The Irish woman who was once behind new UK Prime Minister Theresa May
A Dublin woman who previously worked with Theresa May has said she believes the new UK prime minister will work well with Taoiseach Enda Kenny in the aftermath of Brexit.
Zoe Healy, who worked with Ms May in the early 2000s, said the new UK leader is forward-thinking but has a keen awareness of our country's shared history.
"Theresa would be aware of what Brexit could mean for Ireland, positively or negatively, and that Ireland will play an important role in terms of their negotiations out of the EU," Ms Healy told the Irish Independent.
"I think she will be turning her attention to Ireland's place in all this, definitely," she said.

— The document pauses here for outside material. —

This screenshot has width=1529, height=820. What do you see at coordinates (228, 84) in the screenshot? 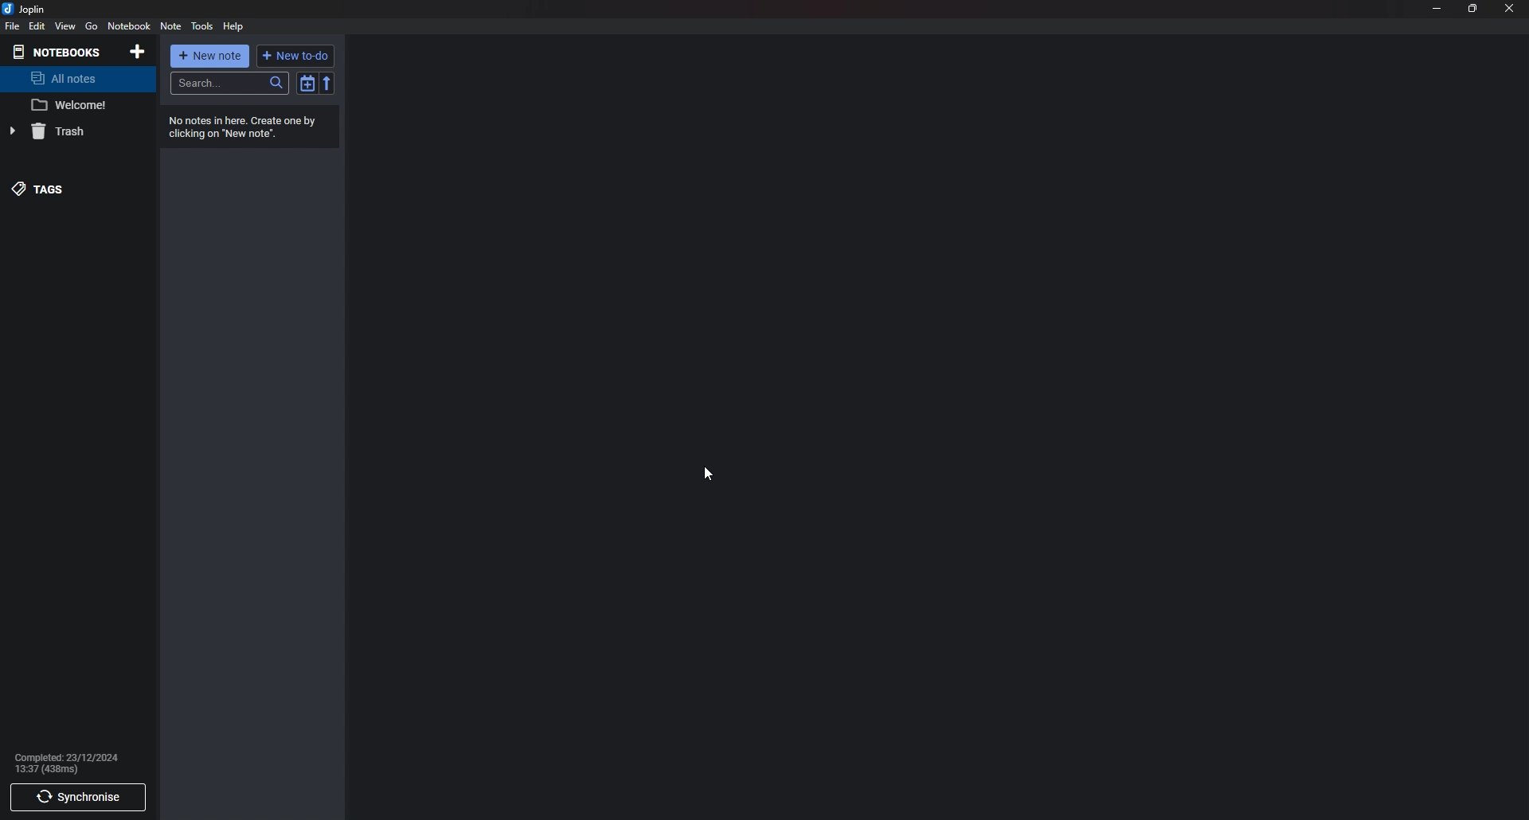
I see `Search` at bounding box center [228, 84].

Ms Healy, who began working with Theresa May in 2003 as her media advisor while she was chairperson of the Conservative Party, said that new prime minister has already established relations with Ireland and in particular with the Tánaiste Frances Fitzgerald.
"She already has a good working relationship with the Irish Government," said Ms Healy. "She has worked very closely with Frances Fitzgerald because the Home Secretary, is pretty much the same as the Department of Justice. They would have a good, strong working relationship already. I'd say she'll probably be meeting with Charlie Flanagan and also with Enda Kenny, sooner rather than later."
Ms Healy, who also worked with Fine Gael on its 2007 General Election campaign, said she had every confidence Ms May would be a great leader. "I had no doubt that she could [lead the Conservative Party]. I always knew that she was leadership material. What makes me so pleased is that she's never been one to talk about it," Ms Healy said.
"We could be looking at Hillary Clinton, Theresa May and Angela Merkel all working together - that would be something else."
Ms Healy, who now runs her own public relations firm, Zenith PR, said that she is confident Ms May and Mr Kenny will work well together.
"I've worked with them both and I think that they are absolutely resolute in doing what's best for their country," she said. "I know that Theresa May and Enda Kenny will be talking soon about maintaining the good relationship that the UK and Ireland have."